I tried to walk the tree:

```python # To run this code just do `pip install xonsh`, run `xonsh` and copy-paste this code import ast def str_node(node): if isinstance(node, ast.AST): fields = [(name, str_node(val)) for name, val in ast.iter_fields(node) if name not in ('left', 'right')] rv = '%s(%s' % (node.__class__.__name__, ', '.join('%s=%s' % field for field in fields)) return rv + ')' else: return repr(node) def ast_visit(node, level=0): print(' ' * level + str_node(node)) for field, value in ast.iter_fields(node): if isinstance(value, list): for item in value: if isinstance(item, ast.AST): ast_visit(item, level=level+1) elif isinstance(value, ast.AST): ast_visit(value, level=level+1) cmd = 'echo @("hello") | head' ast_visit(__xonsh__.execer.parse(cmd, ctx=__xonsh__.ctx)) ```

And got:

``` Expression(body=Call(func=Attribute(value=Name(id='__xonsh__', ctx=Load()), attr='subproc_captured_hiddenobject', ctx=Load()), args=[<_ast.BinOp object at 0x7f374f478460>, <_ast.Constant object at 0x7f374f584850>, <_ast.List object at 0x7f374f478610>], keywords=[])) Call(func=Attribute(value=Name(id='__xonsh__', ctx=Load()), attr='subproc_captured_hiddenobject', ctx=Load()), args=[<_ast.BinOp object at 0x7f374f478460>, <_ast.Constant object at 0x7f374f584850>, <_ast.List object at 0x7f374f478610>], keywords=[]) Attribute(value=Name(id='__xonsh__', ctx=Load()), attr='subproc_captured_hiddenobject', ctx=Load()) Name(id='__xonsh__', ctx=Load()) Load() Load() BinOp(op=Add()) List(elts=[<_ast.Call object at 0x7f374f9f2a90>], ctx=Load()) Call(func=Attribute(value=Name(id='__xonsh__', ctx=Load()), attr='expand_path', ctx=Load()), args=[<_ast.Constant object at 0x7f374f9f23a0>], keywords=[]) Attribute(value=Name(id='__xonsh__', ctx=Load()), attr='expand_path', ctx=Load()) Name(id='__xonsh__', ctx=Load()) Load() Load() Constant(value='echo') Load() Add() Call(func=Attribute(value=Name(id='__xonsh__', ctx=Load()), attr='list_of_strs_or_callables', ctx=Load()), args=[<_ast.Constant object at 0x7f374f478d60>], keywords=[]) Attribute(value=Name(id='__xonsh__', ctx=Load()), attr='list_of_strs_or_callables', ctx=Load()) Name(id='__xonsh__', ctx=Load()) Load() Load() Constant(value='hello') Constant(value='|') List(elts=[<_ast.Call object at 0x7f374f478c70>], ctx=Load()) Call(func=Attribute(value=Name(id='__xonsh__', ctx=Load()), attr='expand_path', ctx=Load()), args=[<_ast.Constant object at 0x7f374f478b20>], keywords=[]) Attribute(value=Name(id='__xonsh__', ctx=Load()), attr='expand_path', ctx=Load()) Name(id='__xonsh__', ctx=Load()) Load() Load() Constant(value='head') Load() ```

Here I see no any fields with source position information. It means there is no data about it or the place where I'm searching is wrong?

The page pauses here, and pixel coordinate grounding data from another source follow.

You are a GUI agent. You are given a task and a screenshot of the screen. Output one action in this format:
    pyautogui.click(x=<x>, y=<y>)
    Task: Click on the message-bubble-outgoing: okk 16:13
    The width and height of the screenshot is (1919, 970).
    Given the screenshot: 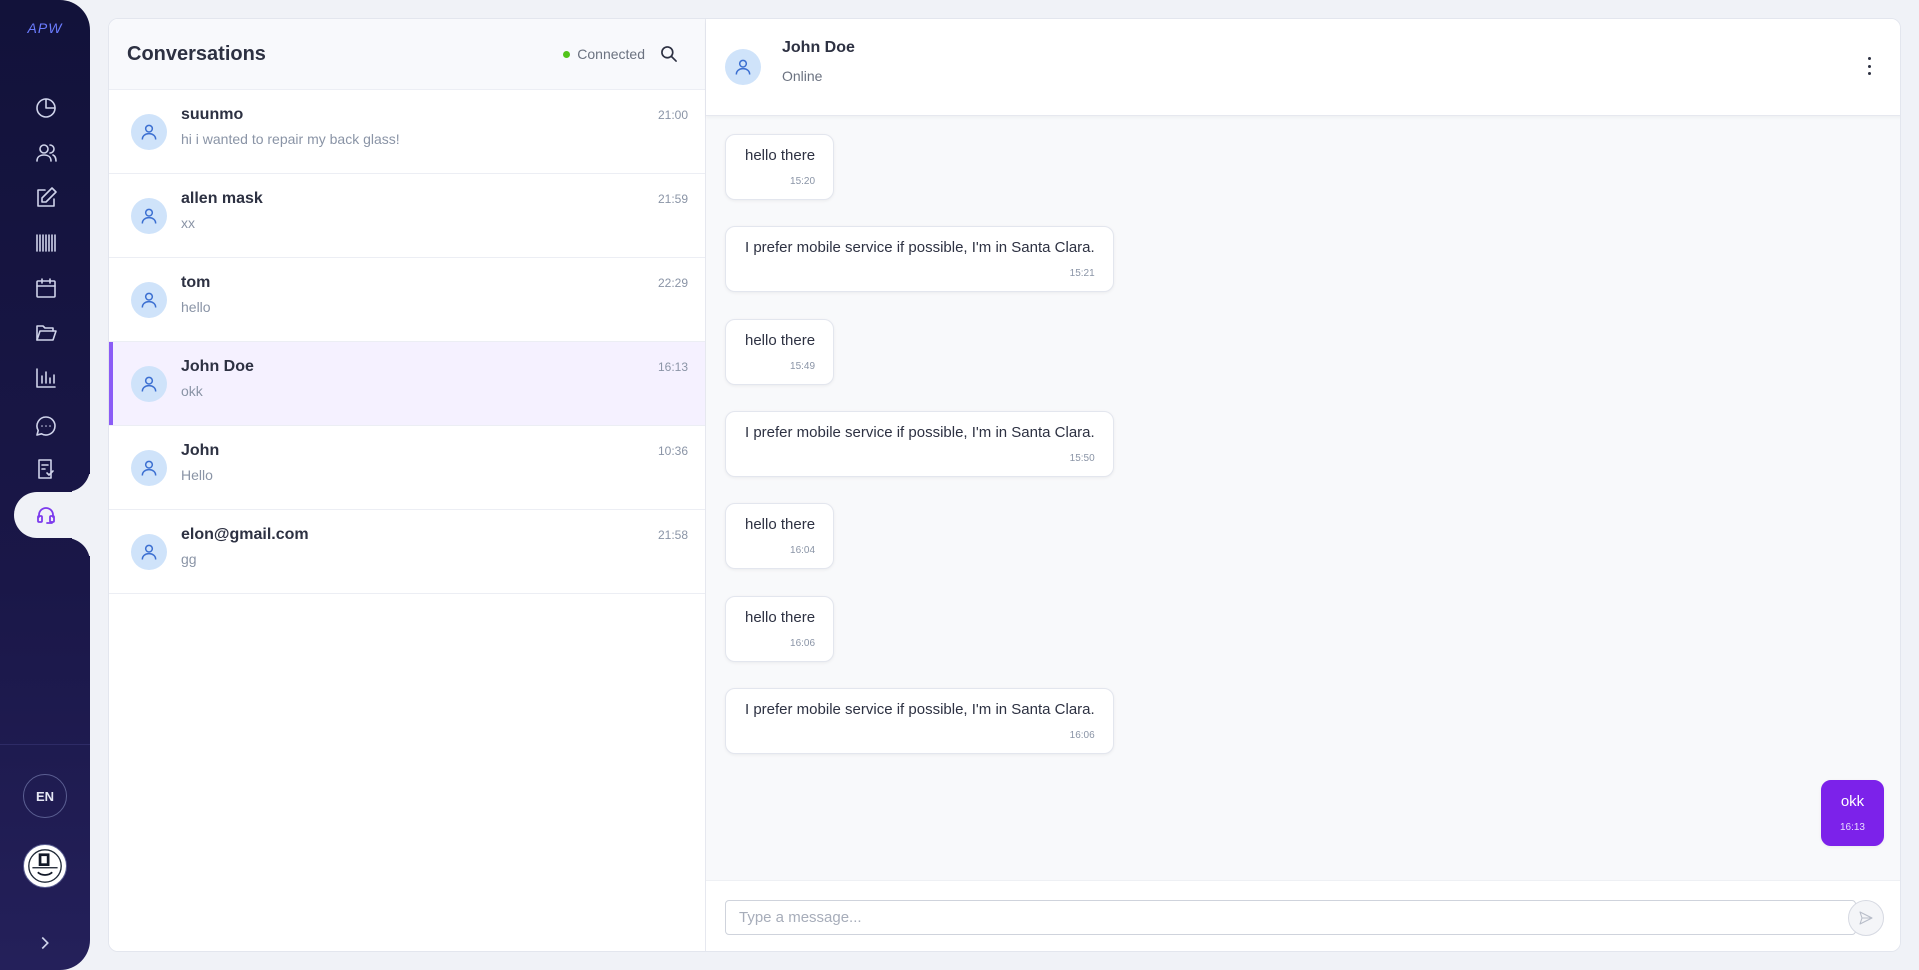 What is the action you would take?
    pyautogui.click(x=1852, y=813)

anki-code commented 4 years ago

Oh, I see, we can just avoid trying to specially handle an attribute node. I'm working on PR.

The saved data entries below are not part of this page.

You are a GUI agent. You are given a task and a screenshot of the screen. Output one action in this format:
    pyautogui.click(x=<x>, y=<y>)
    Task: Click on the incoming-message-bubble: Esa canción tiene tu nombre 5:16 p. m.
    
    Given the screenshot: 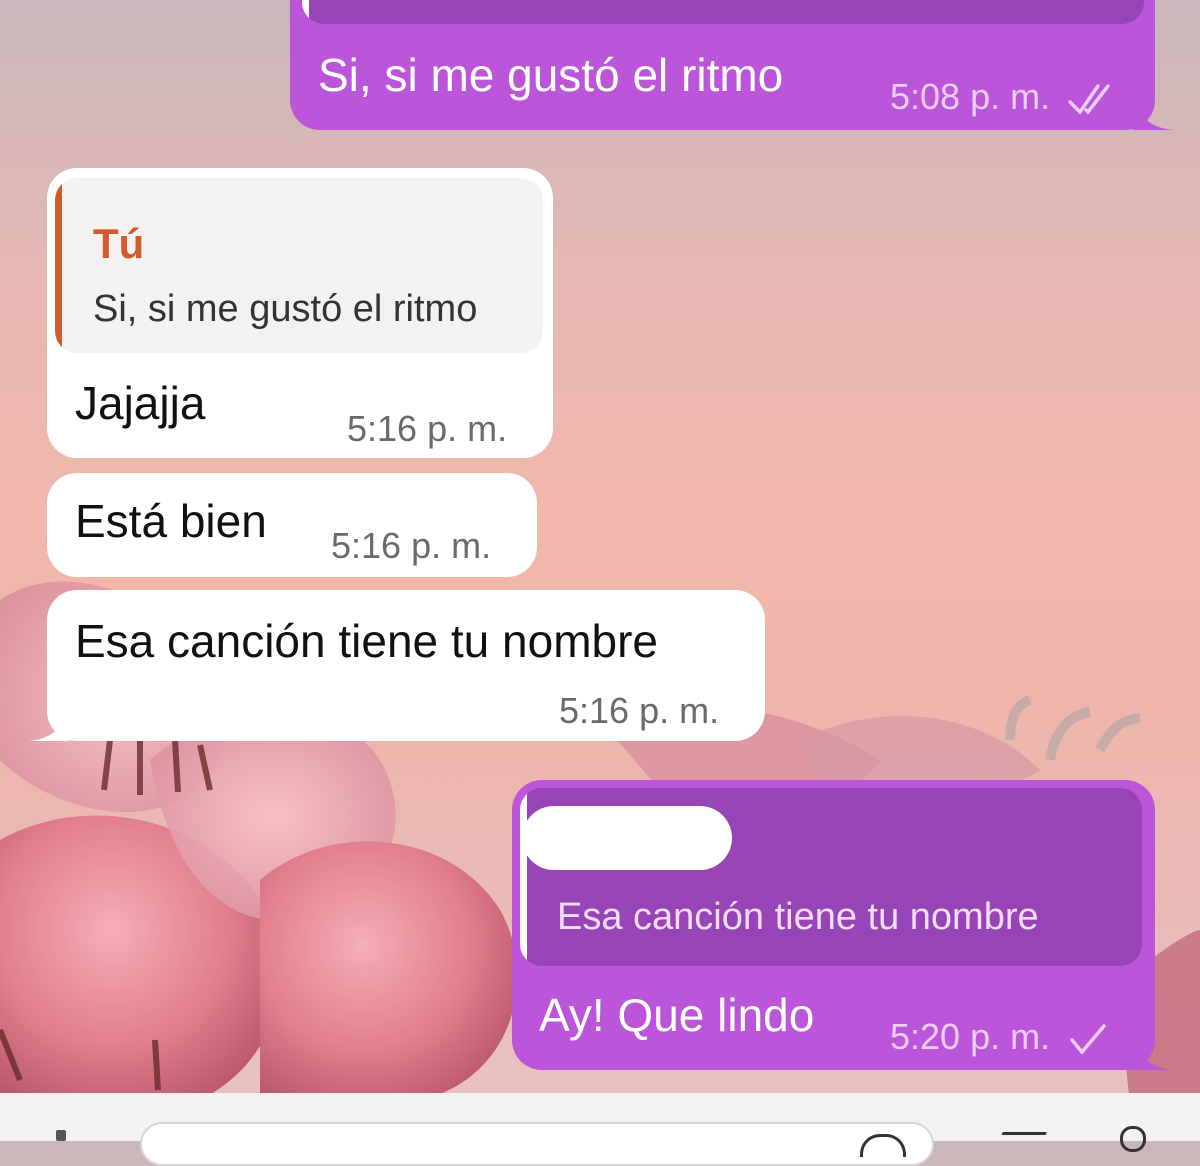 What is the action you would take?
    pyautogui.click(x=397, y=666)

alexmojaki commented 4 years ago

Here I see no any fields with source position information. It means there is no data about it or the place where I'm searching is wrong?

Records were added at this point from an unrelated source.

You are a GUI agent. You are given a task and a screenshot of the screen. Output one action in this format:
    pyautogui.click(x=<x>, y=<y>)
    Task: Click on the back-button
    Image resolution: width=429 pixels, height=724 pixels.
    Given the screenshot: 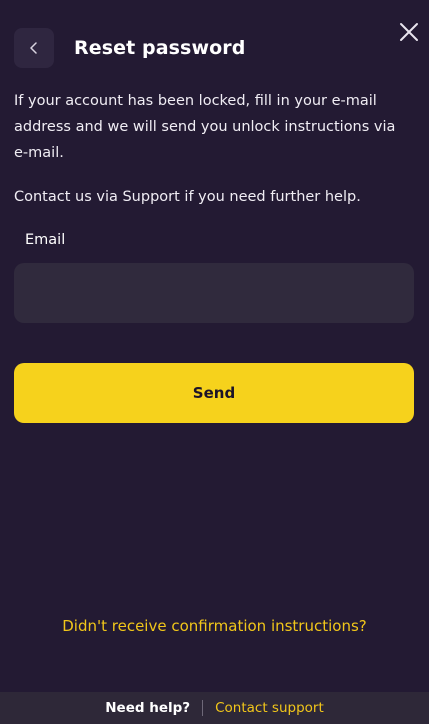 What is the action you would take?
    pyautogui.click(x=34, y=48)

It's not present in ast.iter_fields(node), but the attributes are there. You can find them in the __dict__. Or you can use ast.dump(node, include_attributes=True, indent=2), but you will need Python 3.9 for indent=2.

anki-code commented 4 years ago

Thank you for you help and fast responses! We discussed the questions in the PR and I have info to continue thinking.